Several options are available for transitioning from formal treatment back to independent living. Transitional options are less structured environments that support sobriety and help people re-enter their lives. These home-based community facilities are called sober houses or sober living homes. With stringent house rules and professional monitoring, participants learn to regain independence before returning to their life. Sober houses are widely available and generally follow a similar model. A transitional home in Ohio will likely be structured much like a sober house MD or Utah would offer.

Environmental Adjustments

It’s been said that in sobriety, one needs to change their playmates and their playground. There are often addiction triggers in former work and home environments. For sobriety to be lasting, it may be necessary to let go of certain friends and colleagues who drink or use drugs. Some people feel the need to change jobs because the office culture is a threat to sobriety. Making room for more supportive people in your life may give you the edge you need to achieve ongoing sobriety.

Continuing Support

Sobriety is a lifelong commitment that requires continuous support.
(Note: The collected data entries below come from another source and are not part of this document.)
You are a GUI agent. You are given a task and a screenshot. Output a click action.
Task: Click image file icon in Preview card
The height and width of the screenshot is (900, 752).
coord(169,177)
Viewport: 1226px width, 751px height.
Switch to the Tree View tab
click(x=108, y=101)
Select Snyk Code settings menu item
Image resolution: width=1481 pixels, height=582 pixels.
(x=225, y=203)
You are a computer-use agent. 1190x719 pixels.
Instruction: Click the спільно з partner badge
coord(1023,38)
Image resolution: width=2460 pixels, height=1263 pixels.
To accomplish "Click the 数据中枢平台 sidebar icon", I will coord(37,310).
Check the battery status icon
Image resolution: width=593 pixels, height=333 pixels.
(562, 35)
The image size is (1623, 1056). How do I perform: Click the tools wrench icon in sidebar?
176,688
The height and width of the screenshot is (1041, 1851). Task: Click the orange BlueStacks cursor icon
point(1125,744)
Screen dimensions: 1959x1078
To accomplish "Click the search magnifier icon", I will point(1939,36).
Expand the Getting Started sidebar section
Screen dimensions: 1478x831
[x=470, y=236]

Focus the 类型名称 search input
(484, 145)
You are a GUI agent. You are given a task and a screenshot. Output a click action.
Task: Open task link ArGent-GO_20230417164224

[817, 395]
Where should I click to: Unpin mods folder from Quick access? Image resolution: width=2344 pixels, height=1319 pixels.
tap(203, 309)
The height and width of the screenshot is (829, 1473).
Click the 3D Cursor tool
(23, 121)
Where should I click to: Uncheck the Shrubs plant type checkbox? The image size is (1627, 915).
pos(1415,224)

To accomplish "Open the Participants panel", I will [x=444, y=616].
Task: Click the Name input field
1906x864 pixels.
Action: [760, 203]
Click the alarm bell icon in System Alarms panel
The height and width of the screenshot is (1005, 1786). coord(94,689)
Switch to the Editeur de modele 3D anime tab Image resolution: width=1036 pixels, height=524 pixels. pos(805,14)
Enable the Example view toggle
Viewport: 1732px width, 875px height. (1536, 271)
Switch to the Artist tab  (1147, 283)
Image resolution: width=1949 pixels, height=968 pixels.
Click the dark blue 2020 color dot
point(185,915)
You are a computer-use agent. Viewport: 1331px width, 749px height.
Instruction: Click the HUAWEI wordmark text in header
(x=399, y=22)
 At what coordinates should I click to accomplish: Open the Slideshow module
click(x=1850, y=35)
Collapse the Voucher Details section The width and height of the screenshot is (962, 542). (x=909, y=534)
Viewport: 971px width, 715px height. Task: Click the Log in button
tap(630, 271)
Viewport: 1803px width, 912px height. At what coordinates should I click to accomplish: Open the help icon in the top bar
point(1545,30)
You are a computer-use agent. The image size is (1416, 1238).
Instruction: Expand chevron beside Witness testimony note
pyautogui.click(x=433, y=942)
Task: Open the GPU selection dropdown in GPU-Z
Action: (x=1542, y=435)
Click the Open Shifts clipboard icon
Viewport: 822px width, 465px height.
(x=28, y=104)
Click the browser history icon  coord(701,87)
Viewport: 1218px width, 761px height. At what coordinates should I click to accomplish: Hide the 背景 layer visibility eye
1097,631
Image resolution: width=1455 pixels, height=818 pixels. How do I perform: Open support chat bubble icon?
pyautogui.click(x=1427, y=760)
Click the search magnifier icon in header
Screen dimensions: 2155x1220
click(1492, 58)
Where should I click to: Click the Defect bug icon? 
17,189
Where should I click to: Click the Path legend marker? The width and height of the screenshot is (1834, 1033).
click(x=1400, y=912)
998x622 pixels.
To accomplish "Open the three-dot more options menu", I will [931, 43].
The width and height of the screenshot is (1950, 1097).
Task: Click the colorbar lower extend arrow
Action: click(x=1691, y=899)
Recovery-based programs, such as 12-step groups, are meant to be part of a sobriety maintenance plan. Participants have the benefit of belonging to a community, learning how to clear the pain of the past and helping others. Many people find these programs integral to their sobriety.

Recovery from substance abuse is not an event; it’s a continuing commitment to living without addictive substances. It’s important to take advantage of the many resources available to support your sobriety and prevent relapse.